## Requirement
Continue the news report on service tax on credit card commissions from where it stops.

By TIOL News Service

NEW DELHI, AUG 17, 2015: VIDE order dated 16.08.2013, the Mumbai Bench of the Tribunal referred the issue of taxability of the commission earned by the Acquiring Banks from the Merchant Establishments in respect of credit card transactions under the entry "Banking and Other Financial Services" during the period prior to 01.05.2006. (Please see - 2013-TIOL-1363-CESTAT-MUM and case analysis for more details to understand the transactions involving Acquiring Bank, Issuing Bank, Merchant Establishment, Card holder and the Card association - VISA/Mastercard, etc). From 01.05.2006, these transactions are comprehensively covered under Section 65(33a) of the Finance Act, 1994, but the dispute is whether these can be taxed under pre-amended entry of "Banking and Other Financial Services" (BOFS).

In case of ABN Amro Bank, the Tribunal held that Service Tax is applicable even before the amendment made vide Finance Act, 2006 - 2011-TIOL-1147-CESTAT-DEL whereas the referral Bench viewed that the transactions with the merchant establishments or with the acquiring bank or the credit associations were not under the ambit of tax before 01.05.2006 and placed the issue before the Larger Bench, in view of the contrary view in ABN Amro Case.

It is the case of revenue that any service provided "in relation to credit card services" is a taxable service covered under BOFS. Thus settlement of payments undertaken by an issuing bank in favour of an acquiring bank and by an acquiring bank in favour of the ME being services in relation to credit card services fall within the purview of the taxable service in BOFS. The assessee banks contested that the demand prior to 01.05.2006 is not sustainable on various grounds.

## Data
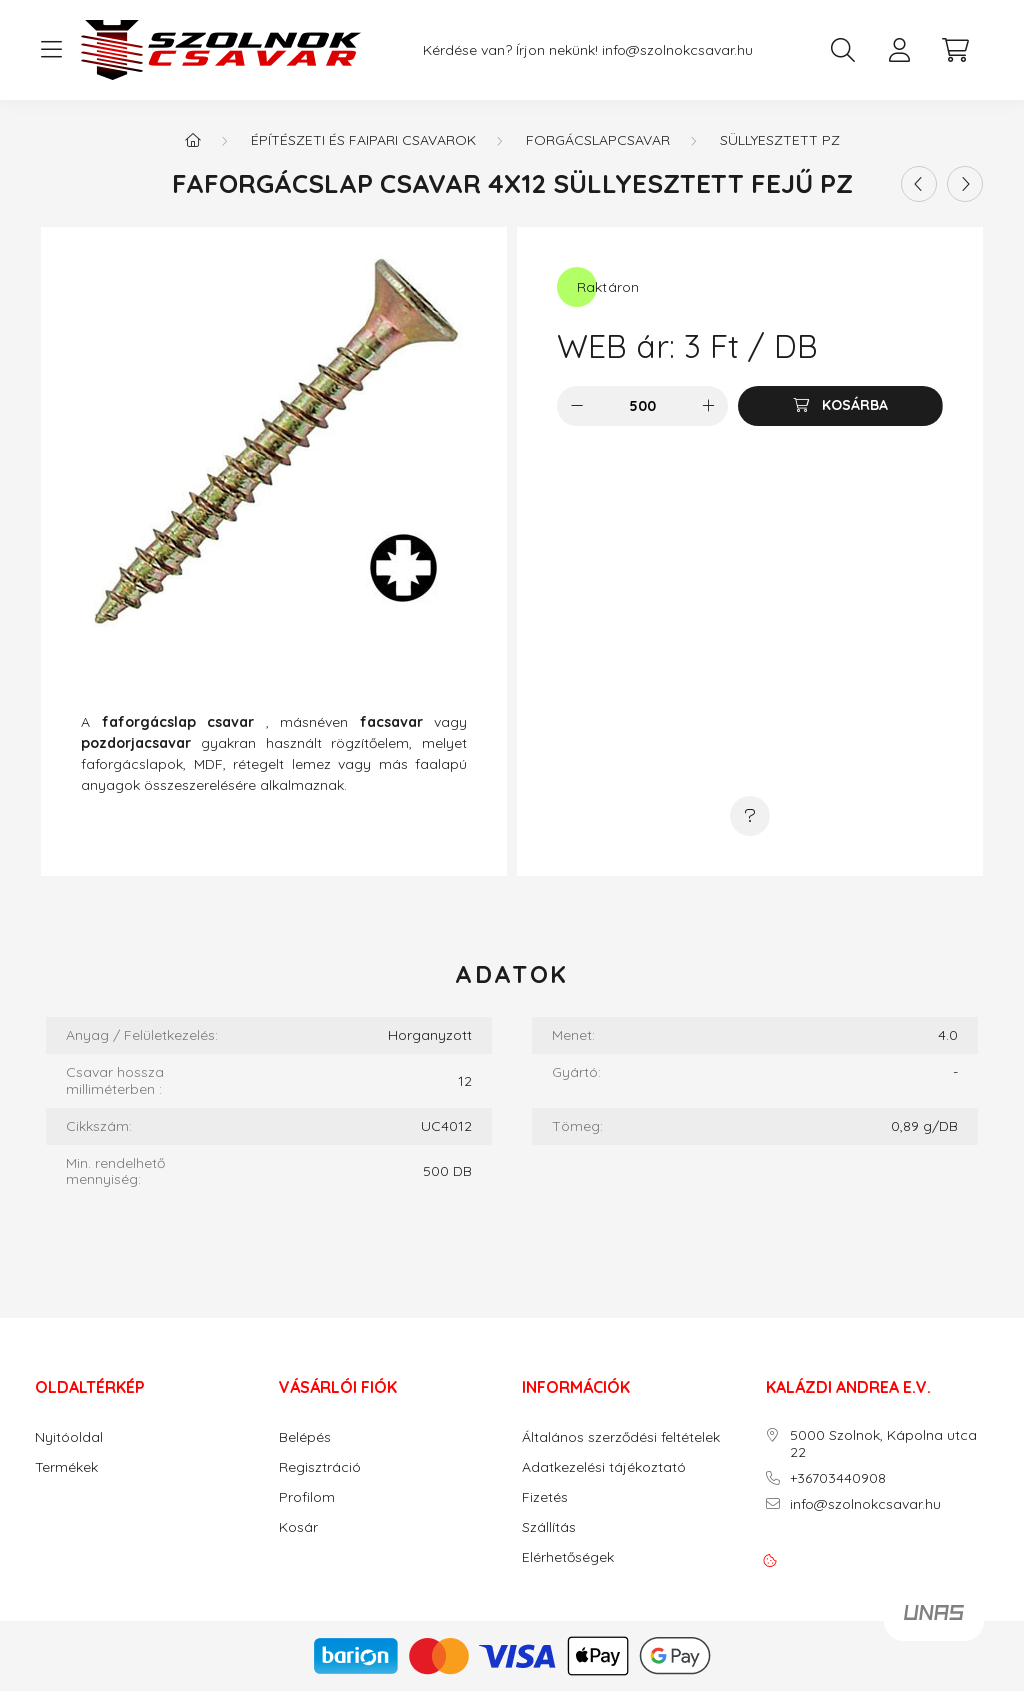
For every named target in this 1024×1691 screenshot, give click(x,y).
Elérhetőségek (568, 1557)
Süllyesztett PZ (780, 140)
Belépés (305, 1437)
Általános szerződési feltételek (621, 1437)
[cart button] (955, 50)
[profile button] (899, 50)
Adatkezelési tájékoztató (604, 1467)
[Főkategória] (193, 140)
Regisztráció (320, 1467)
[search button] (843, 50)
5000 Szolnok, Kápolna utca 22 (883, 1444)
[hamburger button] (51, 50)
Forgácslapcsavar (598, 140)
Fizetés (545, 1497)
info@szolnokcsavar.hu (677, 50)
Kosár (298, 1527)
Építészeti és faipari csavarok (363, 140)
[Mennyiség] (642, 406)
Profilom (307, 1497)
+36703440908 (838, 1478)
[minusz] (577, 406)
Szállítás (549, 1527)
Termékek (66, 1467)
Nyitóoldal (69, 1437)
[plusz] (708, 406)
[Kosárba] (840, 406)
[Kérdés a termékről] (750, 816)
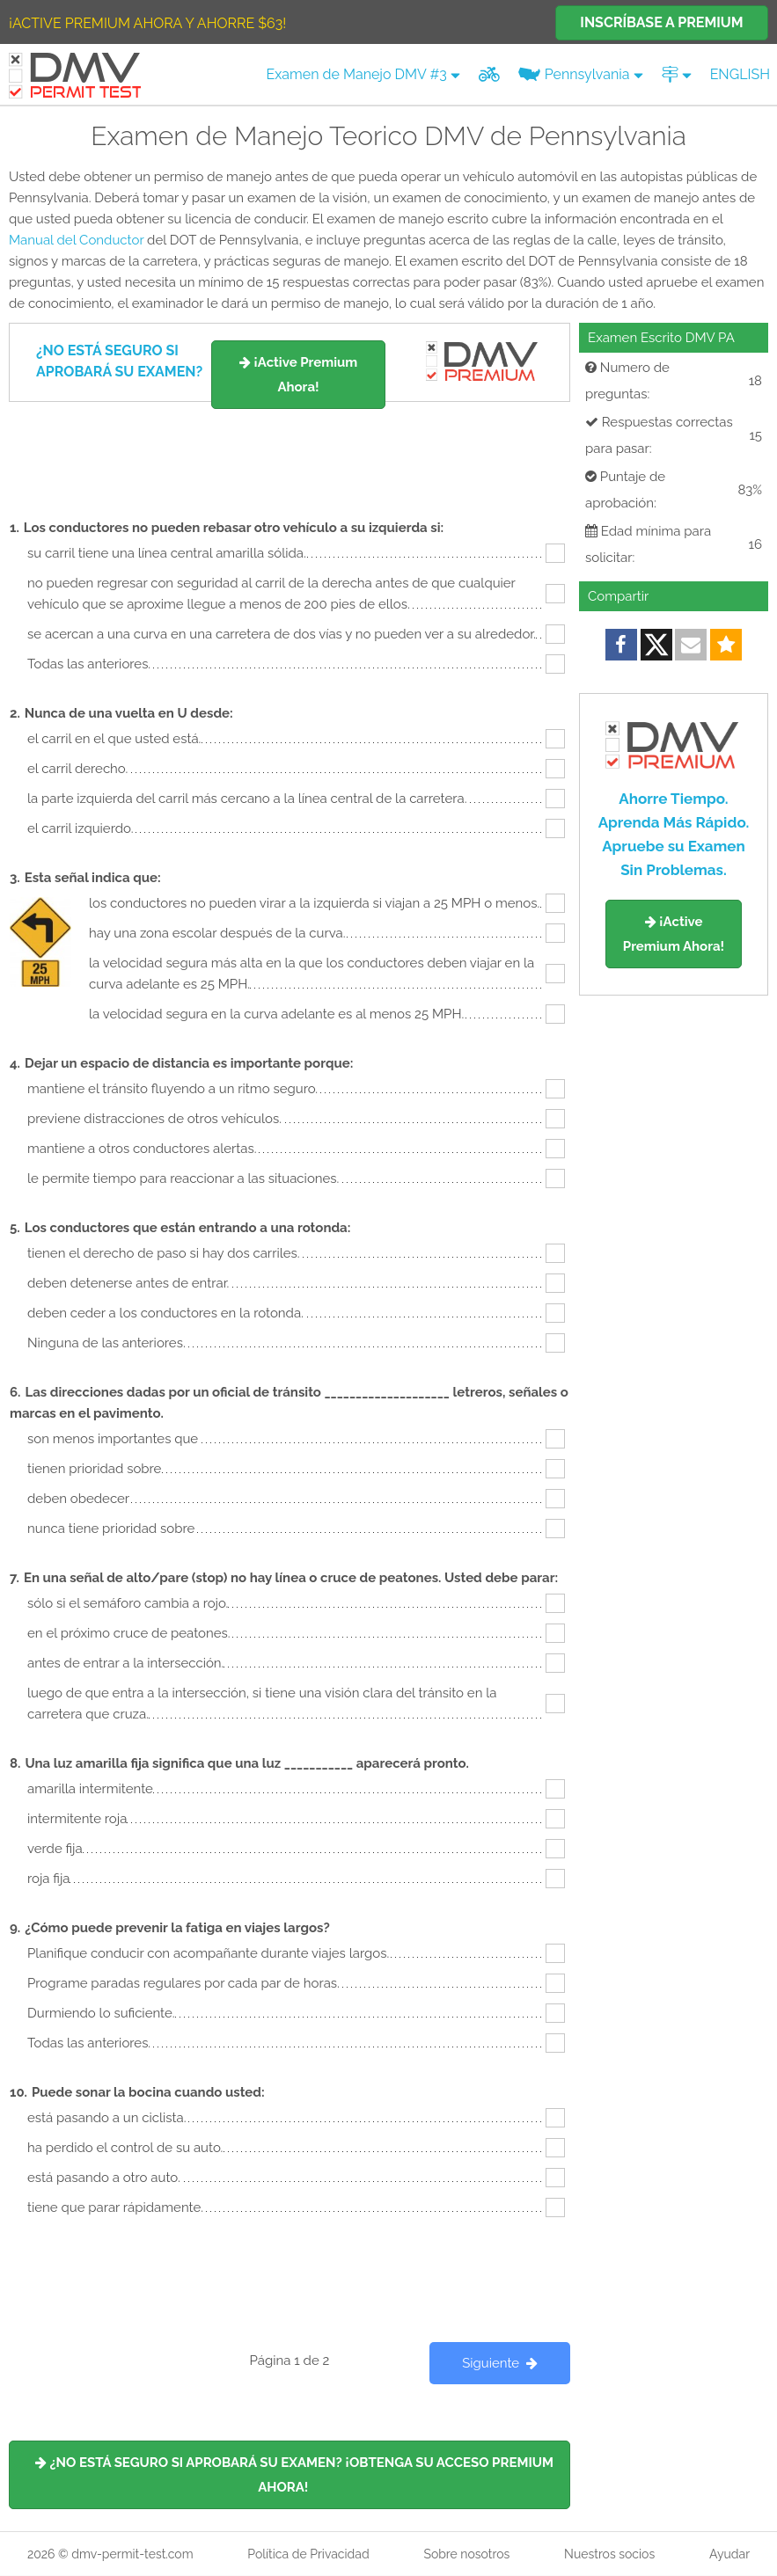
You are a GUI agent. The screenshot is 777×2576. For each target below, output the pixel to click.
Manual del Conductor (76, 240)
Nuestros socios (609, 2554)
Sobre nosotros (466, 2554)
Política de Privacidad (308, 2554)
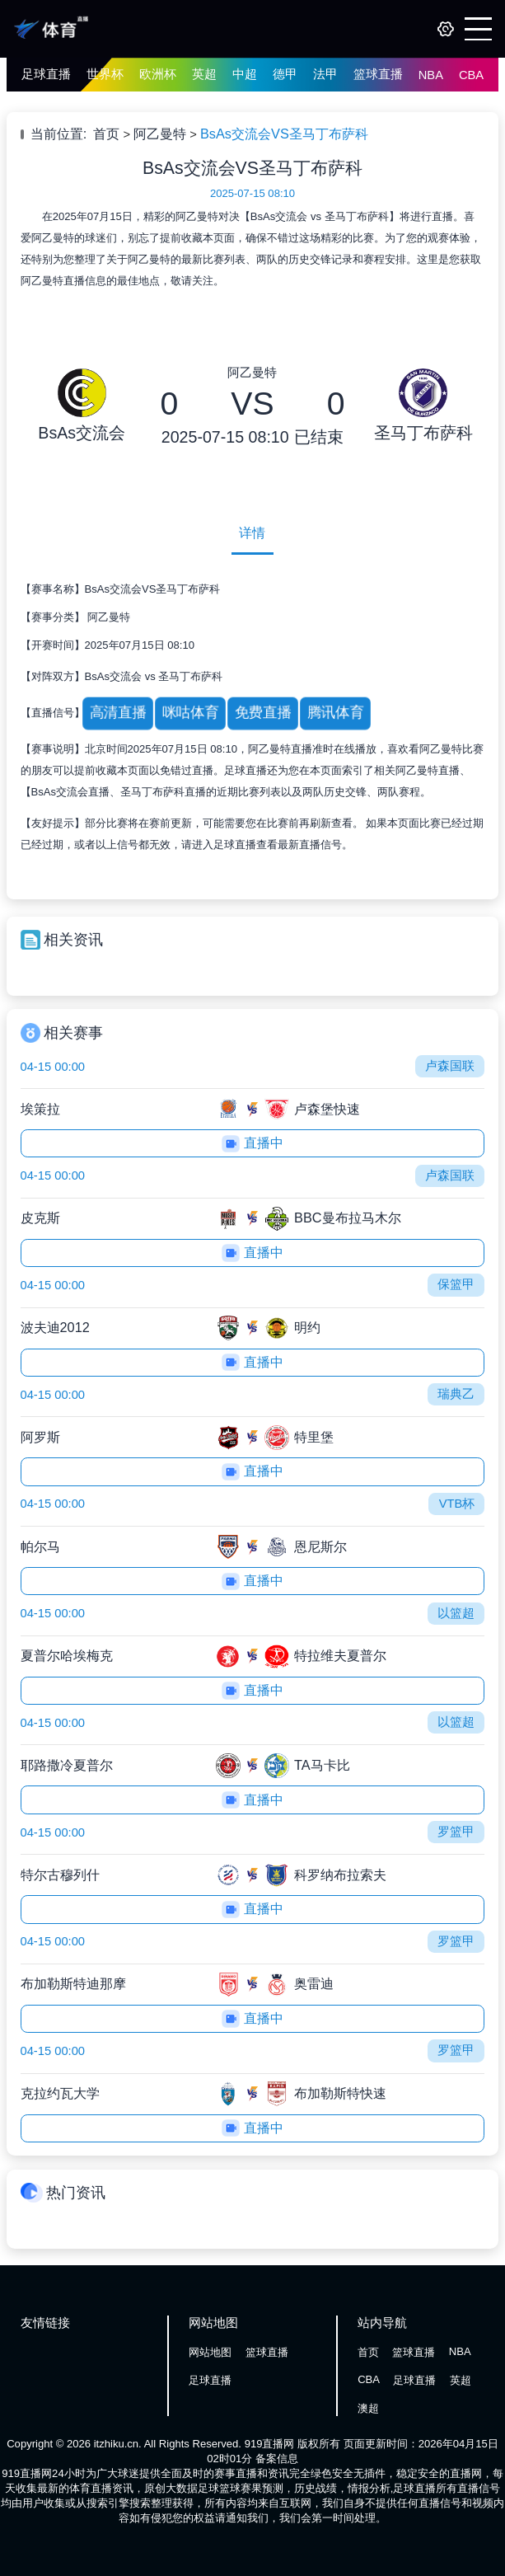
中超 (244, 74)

## Output for this exercise
After hearing both sides, the Larger Bench ruled on the issues referred as under:

1. Can 'Merchants / Merchant Establishments' be considered as 'customer' as envisaged in Section 65 (72)(zm) of the Finance Act, 1994?

The interdependent and seamless but distinct transactions that occur between the ME, an acquiring bank and an issuing bank fall to be considered as a customary relationship amongst these parties. The Bench is fortified in this conclusion by the circumstance that the Act specifies that the provider of credit card services is identified as a banking company, a financial institution including a non-banking financial company or any other body corporate or a commercial concern as well. In the circumstances, confining the expression "a customer", to an individual or an entity which has a savings or a current account with a bank, is textually inappropriate. Further, banking companies, in the current scenario of expanding commercial transactions undertake a variety of activities which were not conceived as part of ancient or traditional banking activities. It would therefore be appropriate to conclude (in the context of BOFS), that a customer of a bank includes any person or entity having a continuum of relationship or transactional intercourse with a banking company, within the ambit of activities pursued by the later as a part of its authorised business. This is the interpretation the Bench is persuaded to in the context of the definition and enumeration of BOFS (Banking and Other Financial Services) as a taxable service. This is not to say that other statutes may not expand or restrict the scope of the expression, customer of a bank.

Accordingly, the Bench concluded that in the context of credit card services in BOFS, as the taxable service is defined and enumerated, acquiring bank and the ME could be considered to be a customer of the issuing bank and an acquiring bank, respectively.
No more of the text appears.